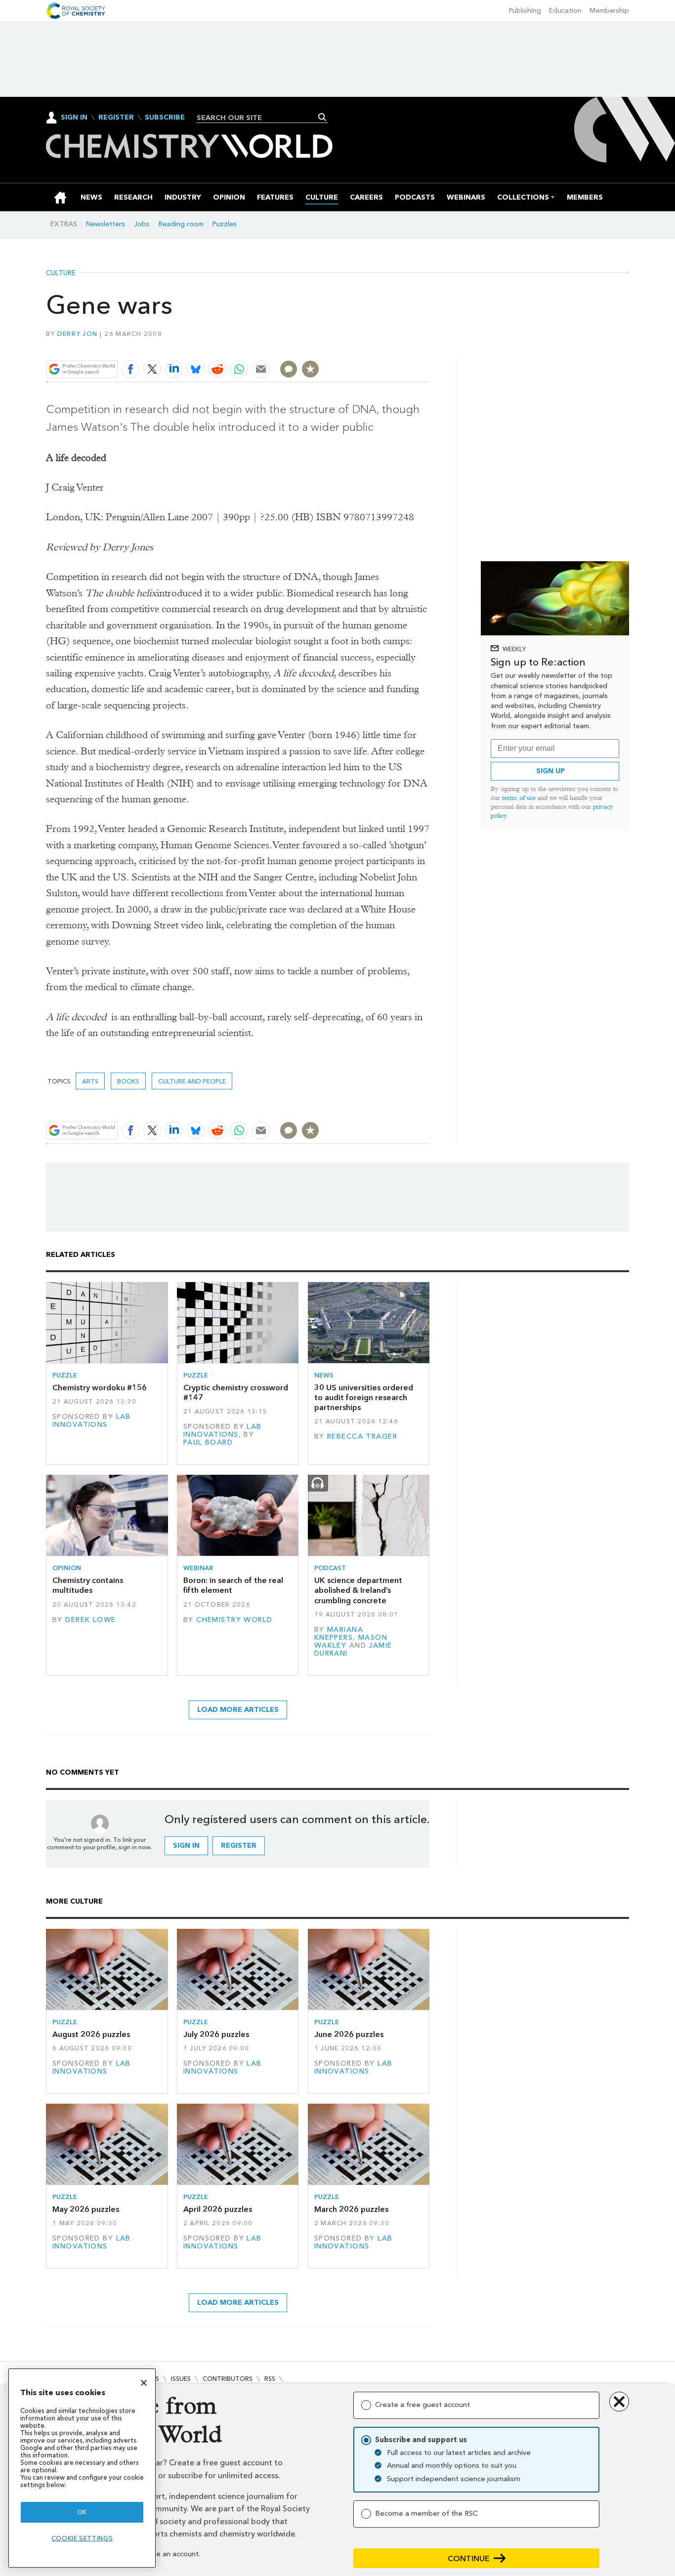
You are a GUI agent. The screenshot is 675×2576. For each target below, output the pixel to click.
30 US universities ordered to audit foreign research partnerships (363, 1398)
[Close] (144, 2383)
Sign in (186, 1845)
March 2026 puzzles (351, 2209)
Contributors (228, 2378)
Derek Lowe (90, 1620)
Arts (90, 1081)
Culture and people (192, 1081)
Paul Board (208, 1442)
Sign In (74, 117)
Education (565, 10)
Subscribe (165, 118)
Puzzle (64, 1375)
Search (322, 117)
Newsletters (105, 224)
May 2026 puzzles (85, 2209)
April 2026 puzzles (217, 2209)
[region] (82, 2468)
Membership (609, 10)
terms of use (519, 797)
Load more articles (238, 1709)
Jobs (142, 224)
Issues (181, 2378)
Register (116, 118)
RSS (269, 2378)
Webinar (198, 1568)
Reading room (181, 224)
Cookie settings (82, 2538)
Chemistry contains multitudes (87, 1585)
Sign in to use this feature (382, 345)
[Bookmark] (310, 369)
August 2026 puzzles (91, 2034)
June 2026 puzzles (348, 2034)
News (324, 1375)
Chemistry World (234, 1620)
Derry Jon (77, 333)
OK (82, 2512)
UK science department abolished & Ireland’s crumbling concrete (358, 1590)
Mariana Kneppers (338, 1633)
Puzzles (224, 224)
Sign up (550, 771)
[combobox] (259, 118)
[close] (428, 345)
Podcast (330, 1568)
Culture (61, 273)
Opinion (66, 1568)
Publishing (525, 10)
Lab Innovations (91, 1421)
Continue (469, 2558)
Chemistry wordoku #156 (99, 1387)
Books (128, 1081)
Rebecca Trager (362, 1436)
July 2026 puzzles (216, 2034)
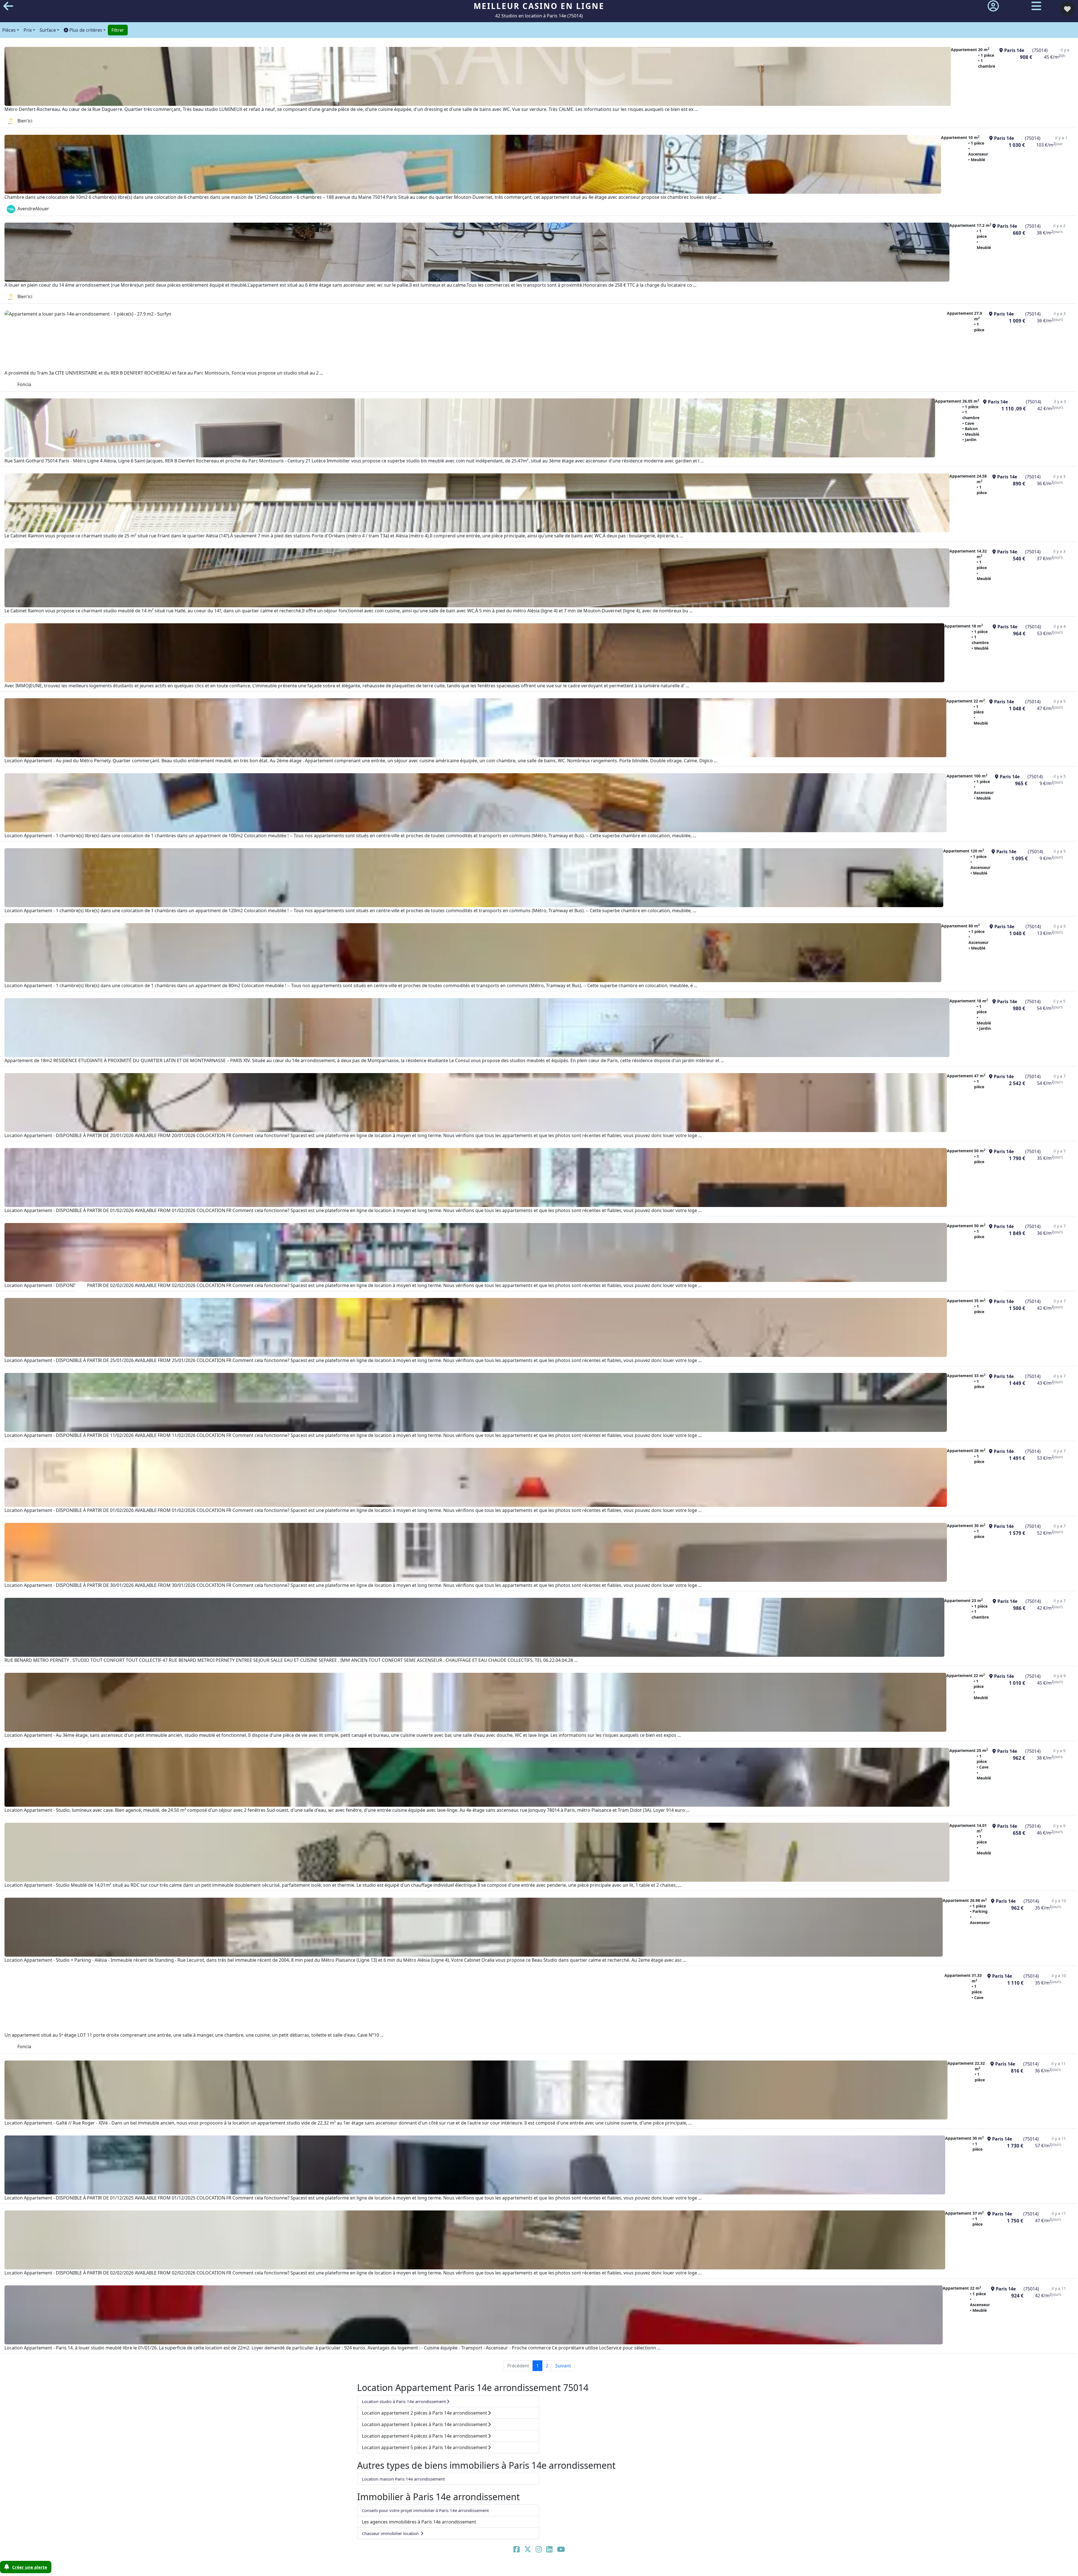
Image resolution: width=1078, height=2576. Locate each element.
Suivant (563, 2366)
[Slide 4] (550, 2568)
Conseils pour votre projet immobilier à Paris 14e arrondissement (425, 2510)
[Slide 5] (562, 2568)
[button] (84, 30)
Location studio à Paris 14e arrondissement (404, 2401)
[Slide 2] (526, 2568)
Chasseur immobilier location (391, 2533)
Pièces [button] (9, 30)
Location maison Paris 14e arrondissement (403, 2479)
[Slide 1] (514, 2568)
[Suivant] (997, 1288)
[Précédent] (81, 1288)
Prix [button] (28, 30)
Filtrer (117, 30)
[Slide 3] (538, 2568)
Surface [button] (48, 30)
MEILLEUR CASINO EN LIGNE (539, 6)
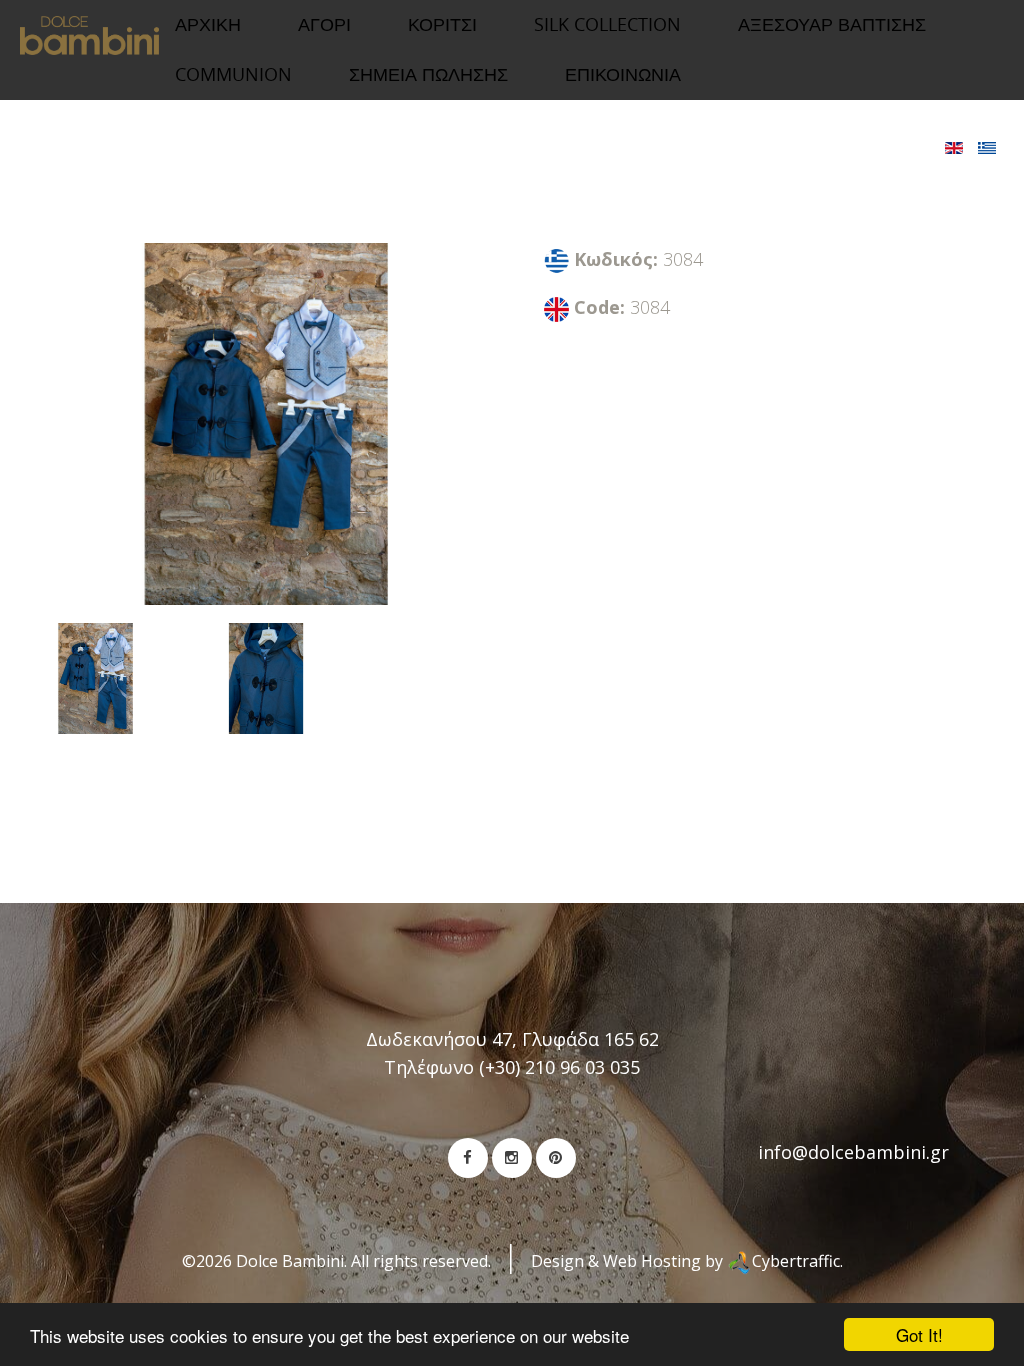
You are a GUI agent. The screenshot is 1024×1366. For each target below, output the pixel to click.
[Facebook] (468, 1158)
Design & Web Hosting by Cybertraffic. (687, 1261)
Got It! (919, 1334)
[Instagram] (512, 1158)
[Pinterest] (556, 1158)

### WHAT YOU SHOULD DO:
From the material above, print everything exactly except the pictures.

### OUTPUT OF THE TASK:
You are a GUI agent. The screenshot is 675×2576. For each target below, output the pixel to click.
30 US universities ordered to audit foreign research partnerships (363, 1398)
[Close] (144, 2383)
Sign in (186, 1845)
March 2026 puzzles (351, 2209)
Contributors (228, 2378)
Derek Lowe (90, 1620)
Arts (90, 1081)
Culture and people (192, 1081)
Paul Board (208, 1442)
Sign In (74, 117)
Education (565, 10)
Subscribe (165, 118)
Puzzle (64, 1375)
Search (322, 117)
Newsletters (105, 224)
May 2026 puzzles (85, 2209)
April 2026 puzzles (217, 2209)
[region] (82, 2468)
Membership (609, 10)
terms of use (519, 797)
Load more articles (238, 1709)
Jobs (142, 224)
Issues (181, 2378)
Register (116, 118)
RSS (269, 2378)
Webinar (198, 1568)
Reading room (181, 224)
Cookie settings (82, 2538)
Chemistry contains multitudes (87, 1585)
Sign in to use this feature (382, 345)
[Bookmark] (310, 369)
August 2026 puzzles (91, 2034)
June 2026 puzzles (348, 2034)
News (324, 1375)
Chemistry World (234, 1620)
Derry Jon (77, 333)
OK (82, 2512)
UK science department abolished & Ireland’s crumbling concrete (358, 1590)
Mariana Kneppers (338, 1633)
Puzzles (224, 224)
Sign up (550, 771)
[combobox] (259, 118)
[close] (428, 345)
Podcast (330, 1568)
Culture (61, 273)
Opinion (66, 1568)
Publishing (525, 10)
Lab Innovations (91, 1421)
Continue (469, 2558)
Chemistry wordoku #156 (99, 1387)
Books (128, 1081)
Rebecca Trager (362, 1436)
July 2026 puzzles (216, 2034)
Image resolution: width=1078, height=2576. Locate each element.
Suivant (563, 2366)
[Slide 4] (550, 2568)
Conseils pour votre projet immobilier à Paris 14e arrondissement (425, 2510)
[Slide 5] (562, 2568)
[button] (84, 30)
Location studio à Paris 14e arrondissement (404, 2401)
[Slide 2] (526, 2568)
Chasseur immobilier location (391, 2533)
Pièces [button] (9, 30)
Location maison Paris 14e arrondissement (403, 2479)
[Slide 1] (514, 2568)
[Suivant] (997, 1288)
[Précédent] (81, 1288)
Prix [button] (28, 30)
Filtrer (117, 30)
[Slide 3] (538, 2568)
Surface [button] (48, 30)
MEILLEUR CASINO EN LIGNE (539, 6)
You are a GUI agent. The screenshot is 1024×1366. For each target below, output the pixel to click.
[Facebook] (468, 1158)
Design & Web Hosting by Cybertraffic. (687, 1261)
Got It! (919, 1334)
[Instagram] (512, 1158)
[Pinterest] (556, 1158)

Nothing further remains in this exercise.